Outline of Video Transcript: “AI Tools for Reading Comprehension”

  1. Introduction: Understanding Reading Comprehension
    1. Importance of pre-reading engagement
      • Research shows students comprehend better when they study before reading.
      • Practice confirms higher comprehension through engagement.
    2. AI’s role in improving comprehension
      • Assists with pre-reading tasks.
      • Three AI-based prompts will be demonstrated.
  2. Step One: Vocabulary Preparation
    1. Purpose of vocabulary study before reading
      • Improves understanding of text meaning.
      • Strengthens word recognition during reading.
    2. Example: 6th Grade Class Reading Hatchet, Chapter 1
      • Identify and study vocabulary before reading.
      • AI assists in creating learning materials.
    3. AI prompt for vocabulary activity
      • Provide 10 vocabulary words in alphabetical order with short definitions.
      • Create a cloze (fill-in-the-blank) test using those words.
      • Sample: “He grabbed the _____ as the plane swerved.”
    4. Implementation details
      • Insert Chapter 1 text into AI.
      • AI generates a vocabulary list and a cloze test.
    5. Educational rationale
      • Studying vocabulary before reading builds comprehension.
      • Helps students connect meaning during reading.
  3. Step Two: Creating a Text-Organization Resource
    1. Purpose of the outline activity
      • Helps students track and understand story details.
      • Encourages active engagement with text structure.
    2. AI prompt for two-column outline
      • Column 1: “Details” — outline items.
      • Column 2: “Found it! (Y/N)” — student marker.
      • Title includes book, chapter, and student name.
    3. Options for Column 2
      • Use “Yes/No”.
      • Or record page numbers.
    4. Output formatting adjustments
      • Initial output was HTML-only code.
      • Revised prompt: “Display this as a table. Do not use HTML.”
      • Produced a printable table for classroom use.
    5. Pedagogical notes
      • Not graded; serves as pre-reading organizer.

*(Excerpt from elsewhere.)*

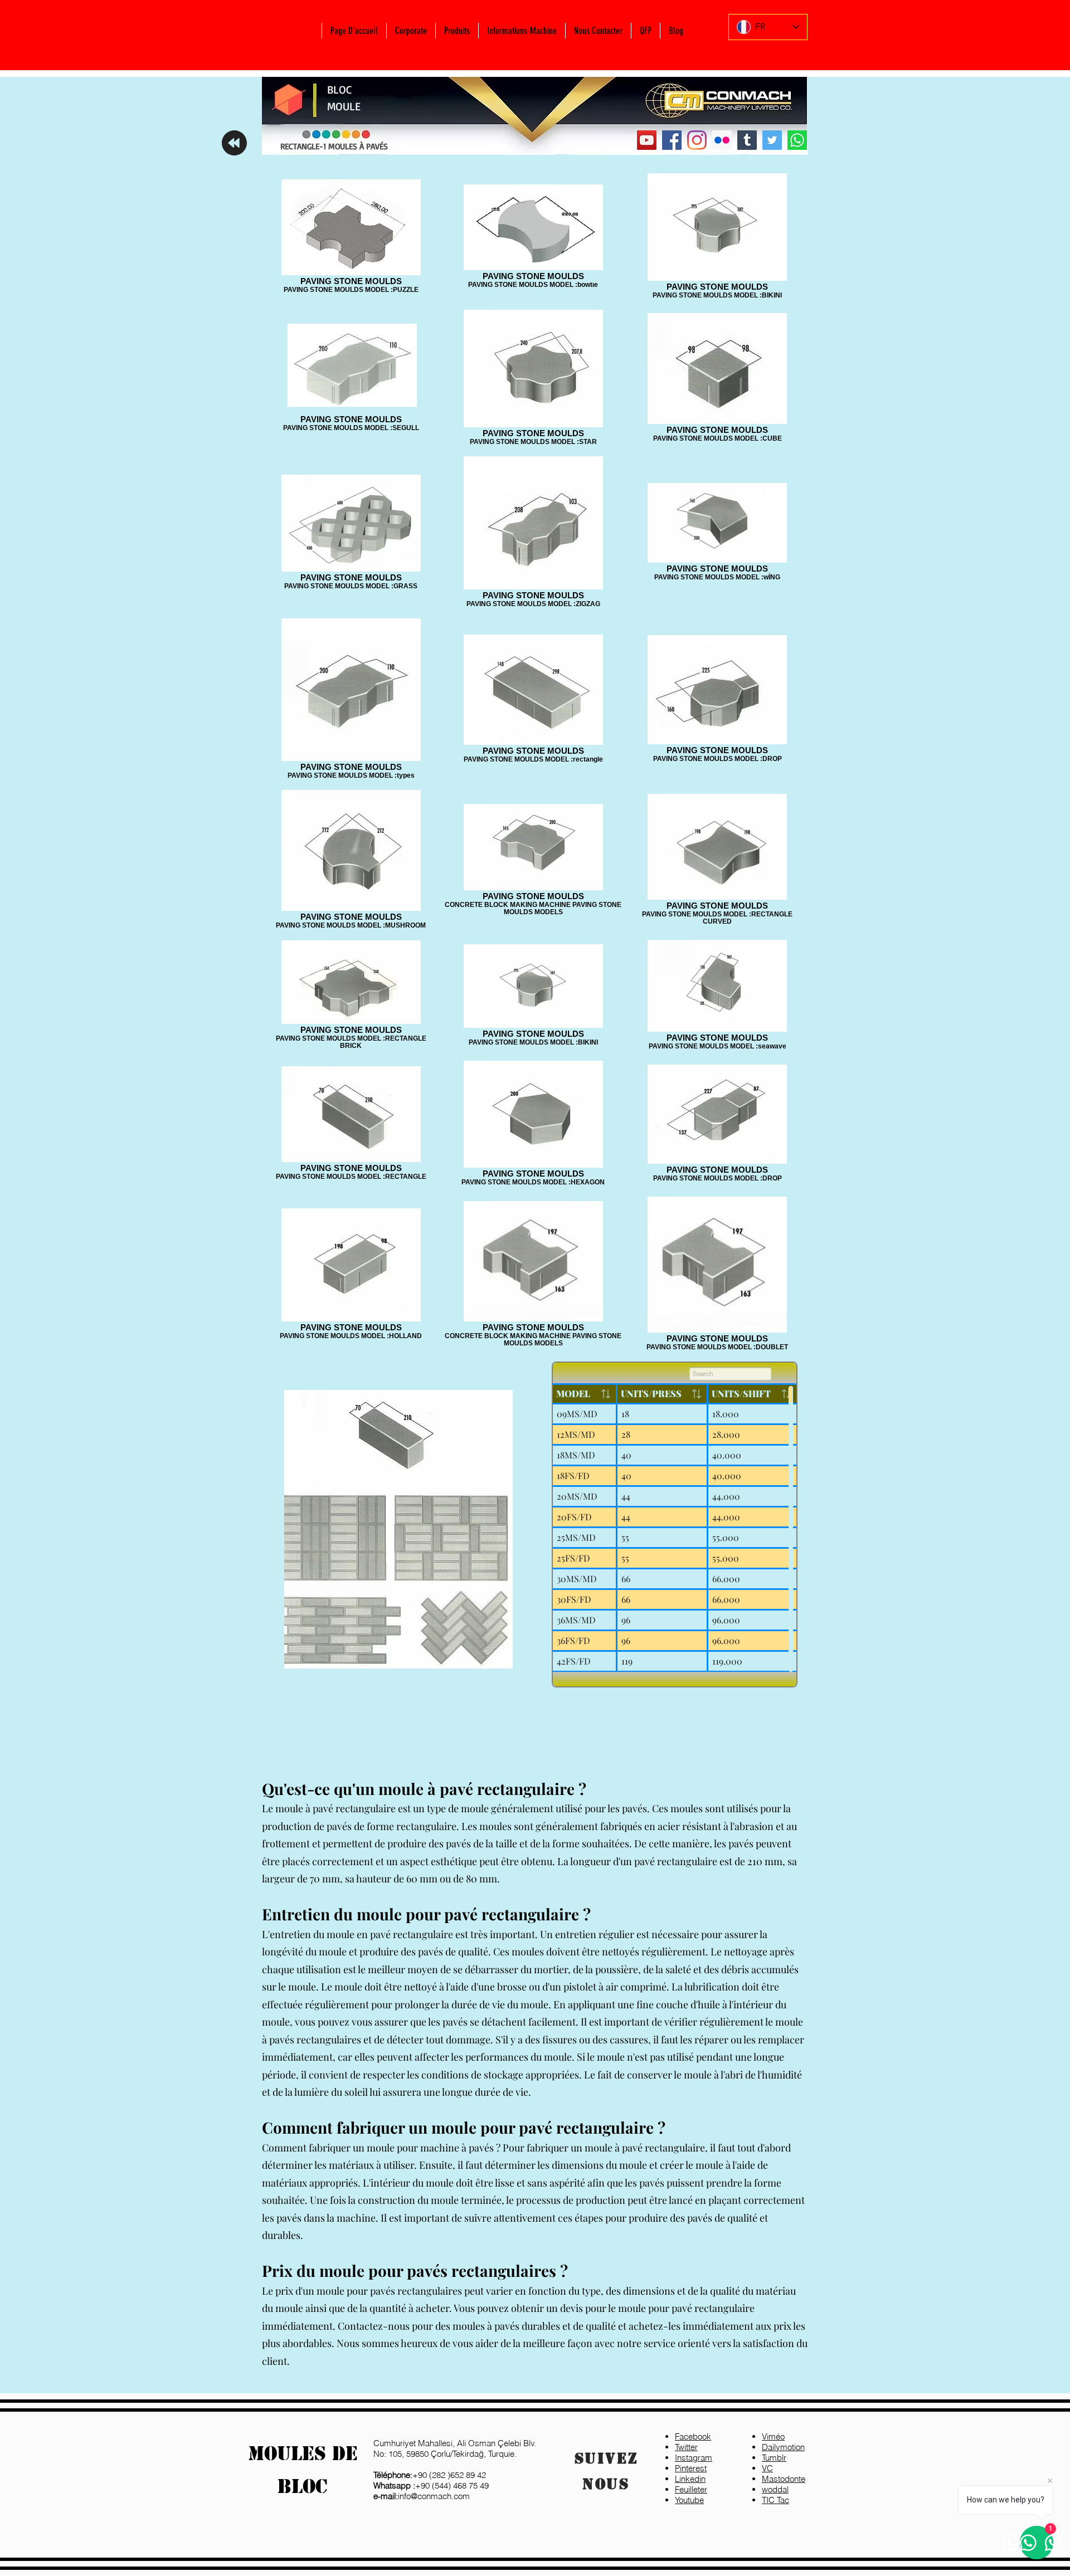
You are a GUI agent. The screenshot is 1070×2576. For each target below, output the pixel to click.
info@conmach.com (421, 2496)
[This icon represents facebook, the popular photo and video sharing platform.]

      • Prepares for later comprehension assessments.
  4. Step Three: Generating Critical Thinking Questions
    1. Purpose of pre-reading questions
      • Encourages critical thinking before and during reading.
      • Creates a mental framework for key concepts.
    2. AI prompt for questions
      • “Give me five critical thinking questions about this chapter.”
      • Guide reading and post-reading discussion.
    3. Adaptability by grade level
      • Modify difficulty to match learner ability.
      • Example: “Appropriate for second grade students.”
    4. Classroom use
      • Provide questions before reading.
      • Use later for small-group or whole-class discussion.
      • Discussion is emphasized as a top comprehension strategy.
  5. Integrating the Three Resources
    1. Combined use in lesson preparation
      • Vocabulary list and cloze test — page one.
      • Two-column text organizer — page two.
      • Critical thinking questions — page three.
    2. Teaching sequence
      • Introduce vocabulary.
      • Use organizer during reading.
      • Discuss critical questions after reading.
    3. Outcome
      • Students gain better comprehension skills.
      • Teachers have structured, AI-generated materials.
  6. Conclusion
    1. AI generates three key pre-reading resources
      • Vocabulary and cloze test.
      • Text outline with tracking column.
      • Critical thinking questions.
    2. Educational impact
      • Prepares students for deeper understanding.
      • Supports active reading and discussion.
    3. Final note
      • Tools engage students before, during, and after reading.